Nagasaki: The Forgotten Prisoners
‘We didn’t know what had happened to us. The only thing we could think was that the world was coming to an end.’ With these words, Canadian Jack Ford, an RAF Flight Engineer, remembered his experience in the Japanese city of Nagasaki.
Many people know that Nagasaki, after Hiroshima, was the target of the second atomic bomb dropped on Japan; few are aware that there were Allied prisoners-of-war on the ground beneath when it fell.
Nearly 200 British, Australian and Dutch PoWs were being held in Camp 14b, which was little more than a mile from the bomb’s epicentre.
An atomic bomb was dropped on Nagasaki, on August 9, 1945, by B29 Superfortress flown by USAAF 393
Camp 2b was a further four miles away and was home to 500 more prisoners. The story of how they came to be there and what happened to them is graphically told in John Willis’s remarkable book.
It begins with Pearl Harbor and the Japanese entry into World War II. Their armies were soon threatening the British Empire in Asia. In reality, the Japanese were brilliant fighters who rapidly forced the British in Singapore into humiliating surrender. Almost overnight, more than 140,000 Allied troops were made PoWs.
At first, conditions for the prisoners were tolerable. At Changi, the prison camp in Singapore, there were beatings and debilitating illnesses, but there were also cricket matches and concert parties. Sea bathing was possible which, according to one British officer was ‘most enjoyable provided one avoided the dead Chinese who kept floating in on every tide’.
For many, Changi was recalled with fondness when enduring the horrors of the Thai-Burma railway, ‘known more colloquially as the Railway of Death’.
Pearl Harbor in Hawaii, on December 7, 1941, after the attack by the Japanese. Two Battleships, USS West Virginia and USS Tennessee, are pictured severely damaged
Thousands of PoWs were shipped off to work on the railway in appalling conditions. When survivors returned to Changi, those who had not left ‘couldn’t believe what they saw … they were looking at skeletons without boots or shirts.’
Other Allied prisoners, as many as 30,000, were shipped off to Japan on what were aptly called ‘hellships’. Those that survived the dangers of torpedo attacks from U.S. submarines became near slave labour for Japanese industry.
Some ended up in Nagasaki, working for the Mitsubishi shipyards. From Camp 14b the men had a four-mile march each day to work and back.
‘At times,’ one of them remembered, ‘some of the people would throw stones and spit at us. The Japanese guards would beat any man who lagged behind.’
Information about the world beyond the camp was difficult to obtain. (One man, who understood Japanese, did manage to smuggle in newspaper clippings hidden under his false teeth.)
Bombing raids on Japanese cities had begun, but the PoWs could have had no inkling that the most powerful bomb in human history was about to be dropped on Nagasaki.
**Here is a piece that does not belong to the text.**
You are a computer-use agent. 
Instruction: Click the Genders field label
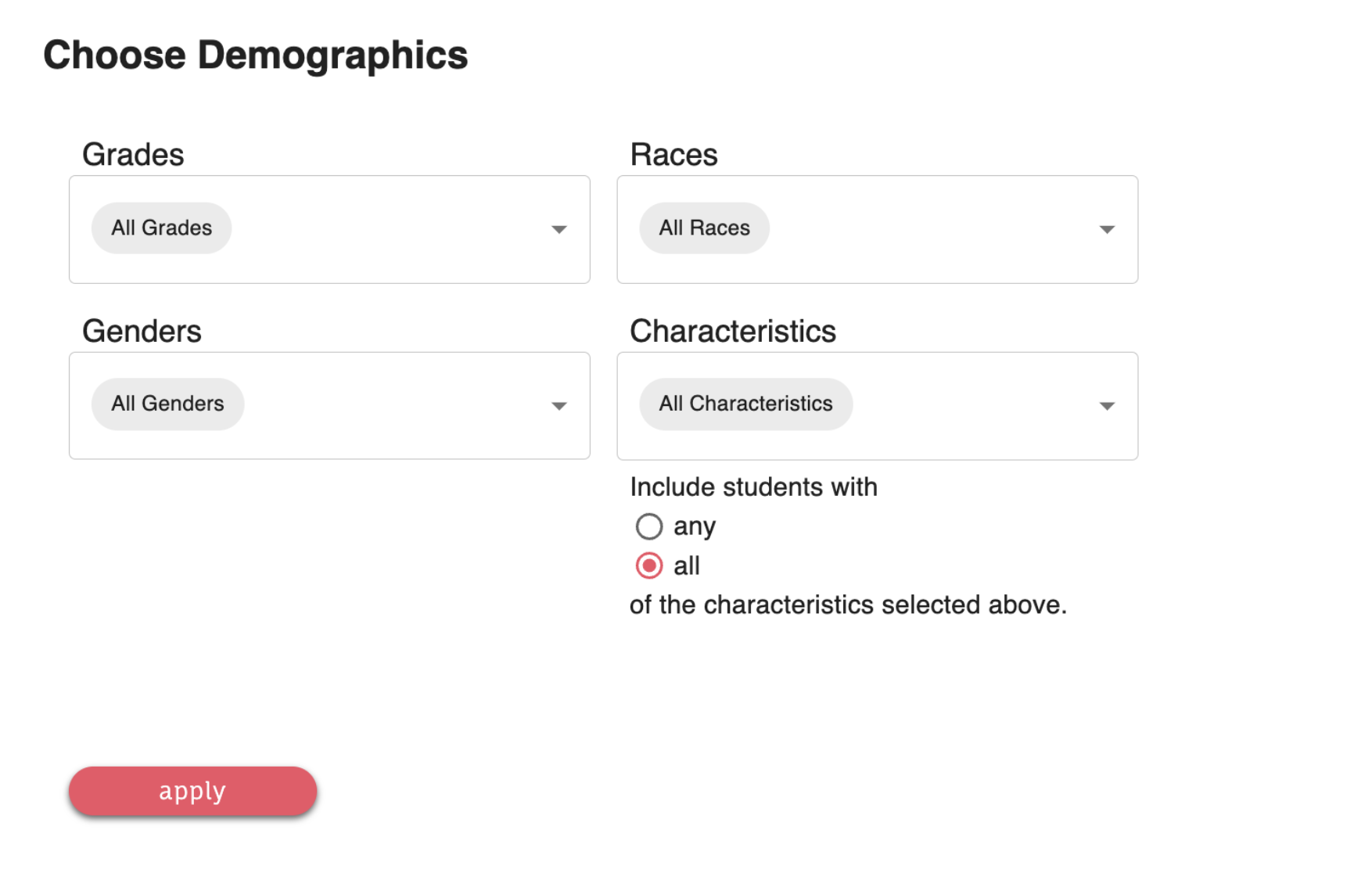coord(142,331)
It fell just after 11am on August 9, 1945. If the American bombardier in the plane above Nagasaki had released it just five seconds later, Camp 14b ‘would have been virtually underneath the blast’.
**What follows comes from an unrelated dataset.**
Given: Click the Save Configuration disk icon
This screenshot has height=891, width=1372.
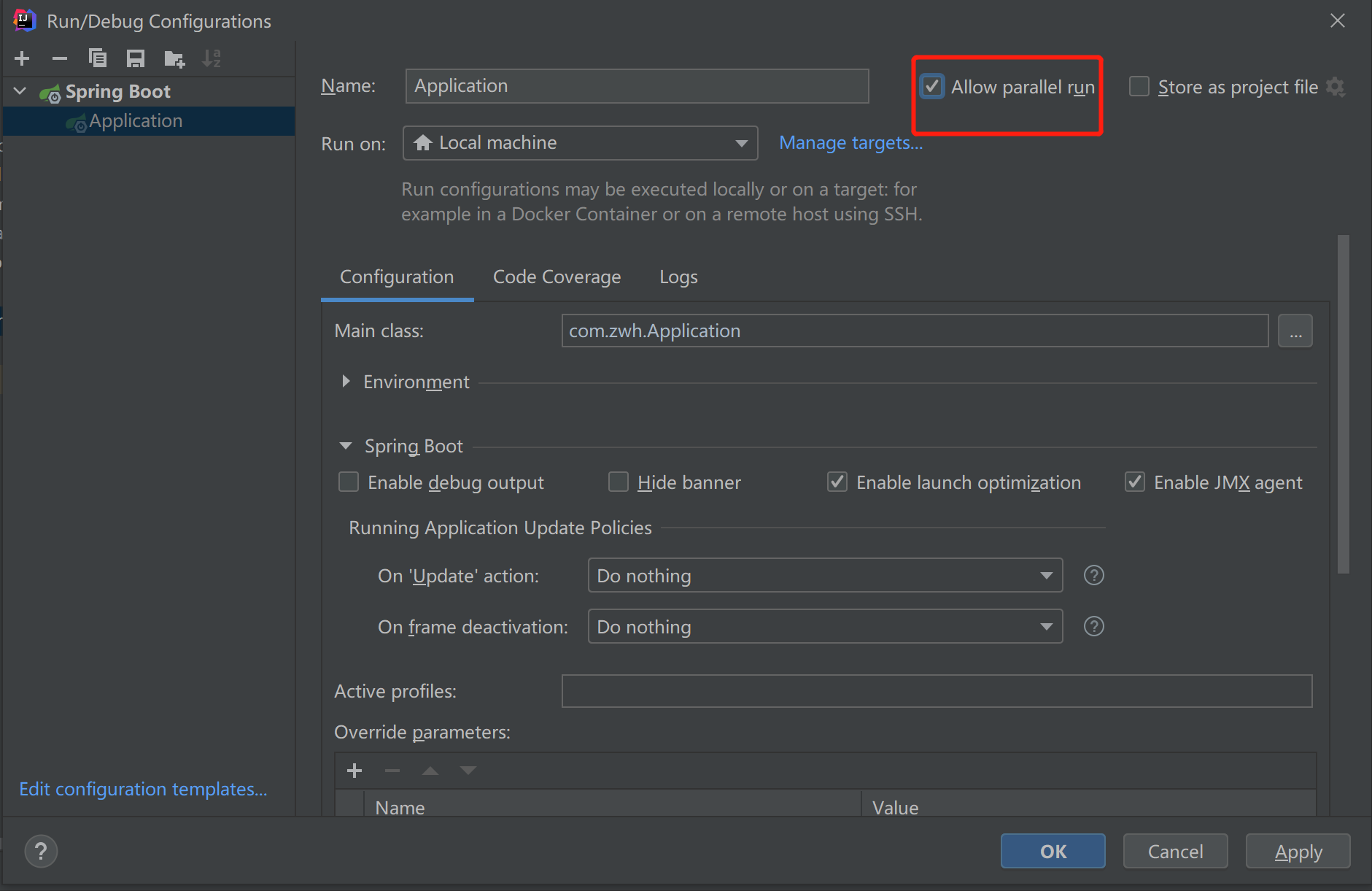Looking at the screenshot, I should coord(136,58).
It would have been obliterated. As it was, the effects were catastrophic. Arthur Christie from the RAF was in one of the camp’s buildings. ‘A mushroom of smoke arose,’ he recalled. ‘The sun was blotted out. Then came a blast like a roar of express trains.’
The devastation was scarcely credible. According to Arthur Christie, the urban landscape he had known had simply disappeared. ‘It was just flat … as if someone had come through with a broom and swept the whole thing away.’
A destroyed Nagasaki Temple after the atomic bombing of Hiroshima and Nagasaki, pictured in 1945
The Irish army doctor Aidan McCarthy reported that, ‘Bodies lay everywhere, some horribly mutilated … those still on their feet ran round in circles, hands pressed to their blinded eyes’.
Yet, as Willis makes clear, the bomb that had so nearly killed the PoWs became their saviour. The Japanese surrendered days later.
Within a month, thousands of prisoners were evacuated. Donning a smart uniform for the first time in years, medical orderly Ken Adams could say, ‘I was a human being again. I wasn’t an animal wearing rags’.
The level of human suffering Willis records in such detail is difficult to process. However, it is a necessary one. The Nagasaki prisoners have been largely forgotten. Their resilience and strength of spirit deserves to be remembered and Willis’s book is a fine tribute to them.